Technology problems include dysfunctional radiation monitors at ports and borders, air-monitoring equipment in major cities that is only marginally effective, faulty passenger-screening equipment at airports, and Postal Service machines that test only a small percentage of mail and look for anthrax but no other biological agents.
Grosscup said "the most revealing aspect of this is the fact that so much money had to be spent quickly to show that something was being done even if it doesn’t work or was wrong."
"This has been a basic mantra of U.S. counterterrorism policy. The point is to make the public think something is being done for political purposes," he added.
Regarding terrorist attacks, the U.S. State Department last year published figures it later said significantly underestimated the threat. It revised those figures but also announced it would no longer issue its annual report on the subject. Instead, the figures would be released by the newly created National Counterterrorism Center that compiles the data.
Brian Foley, a law professor at Florida Coastal School of Law in Jacksonville, Fla., took a different view of the threat. "The fact that there’s been no major terrorist attack here in more than three and a half years since 9/11, or even a small one except for last week’s casualty-free grenade-toss at the British consulate in New York, suggests that the terrorist threat has been enormously exaggerated," he said.
"The Sword of Damocles we are told hangs over our heads appears to be a butter knife," Foley added. "Perhaps the government has not acted quickly on unpopular-with-industry reforms such as beefing up security at chemical plants because it knows that the threat is far less than our leaders have led us to believe? Compare the government’s intransigence in protecting vulnerable industries, ports, and transportation, with its zeal and speed in invading Afghanistan and Iraq, or its warp-speed passage of the USA PATRIOT Act. Plainly, the government can get done what it truly wants to do!"
He was referring to legislation that expands law enforcers’ powers of search and seizure.
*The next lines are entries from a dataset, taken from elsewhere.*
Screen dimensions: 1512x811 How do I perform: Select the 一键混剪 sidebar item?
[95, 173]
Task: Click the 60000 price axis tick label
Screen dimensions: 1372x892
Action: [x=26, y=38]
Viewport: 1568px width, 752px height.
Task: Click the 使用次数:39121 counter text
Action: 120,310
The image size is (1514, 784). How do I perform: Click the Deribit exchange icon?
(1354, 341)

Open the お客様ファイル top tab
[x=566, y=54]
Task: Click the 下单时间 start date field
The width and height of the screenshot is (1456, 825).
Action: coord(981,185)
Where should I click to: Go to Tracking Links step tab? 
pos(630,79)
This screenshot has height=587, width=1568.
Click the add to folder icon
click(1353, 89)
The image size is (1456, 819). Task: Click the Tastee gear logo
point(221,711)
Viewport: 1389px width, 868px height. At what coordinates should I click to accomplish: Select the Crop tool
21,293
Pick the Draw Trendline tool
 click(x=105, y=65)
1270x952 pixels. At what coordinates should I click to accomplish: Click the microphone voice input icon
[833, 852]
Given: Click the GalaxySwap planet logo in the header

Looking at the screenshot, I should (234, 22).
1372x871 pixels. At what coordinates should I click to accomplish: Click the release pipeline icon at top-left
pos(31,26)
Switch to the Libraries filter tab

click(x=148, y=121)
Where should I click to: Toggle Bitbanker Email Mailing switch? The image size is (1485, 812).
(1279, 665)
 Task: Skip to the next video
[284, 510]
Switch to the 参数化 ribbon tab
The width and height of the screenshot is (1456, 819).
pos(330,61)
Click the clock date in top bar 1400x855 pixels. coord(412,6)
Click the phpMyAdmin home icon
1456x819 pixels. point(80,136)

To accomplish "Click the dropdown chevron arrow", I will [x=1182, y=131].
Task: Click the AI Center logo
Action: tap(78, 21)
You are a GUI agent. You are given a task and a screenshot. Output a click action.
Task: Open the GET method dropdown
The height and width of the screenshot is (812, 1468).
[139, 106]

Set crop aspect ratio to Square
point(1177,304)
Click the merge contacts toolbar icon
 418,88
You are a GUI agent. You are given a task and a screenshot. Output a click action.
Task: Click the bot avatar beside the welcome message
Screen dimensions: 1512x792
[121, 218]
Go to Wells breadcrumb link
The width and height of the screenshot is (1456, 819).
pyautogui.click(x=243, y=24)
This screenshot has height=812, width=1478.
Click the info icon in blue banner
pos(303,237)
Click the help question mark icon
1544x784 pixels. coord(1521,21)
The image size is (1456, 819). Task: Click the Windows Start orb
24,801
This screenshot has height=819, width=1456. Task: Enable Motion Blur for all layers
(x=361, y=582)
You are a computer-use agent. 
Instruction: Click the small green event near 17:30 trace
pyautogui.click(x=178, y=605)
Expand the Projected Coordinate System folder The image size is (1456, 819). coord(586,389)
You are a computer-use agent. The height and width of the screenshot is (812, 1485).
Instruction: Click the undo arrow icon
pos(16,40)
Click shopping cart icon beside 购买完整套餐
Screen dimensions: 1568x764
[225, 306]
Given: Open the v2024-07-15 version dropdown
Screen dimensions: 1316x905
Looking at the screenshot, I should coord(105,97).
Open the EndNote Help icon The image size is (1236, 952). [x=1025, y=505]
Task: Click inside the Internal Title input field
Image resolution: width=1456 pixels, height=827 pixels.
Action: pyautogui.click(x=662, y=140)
Supporters say the law has helped prevent terrorist attacks but opponents say it has given the government cover to invade citizens’ privacy and clamp down on labor advocacy.
Edward Herman, co-author of the books The Terrorism Industry, The Real Terror Network, and Manufacturing Consent, said "all this demonstrates again and again that the so-called war on terrorism is political in nature, serving the political interests of those on the ‘right side’ of the terrorism issue."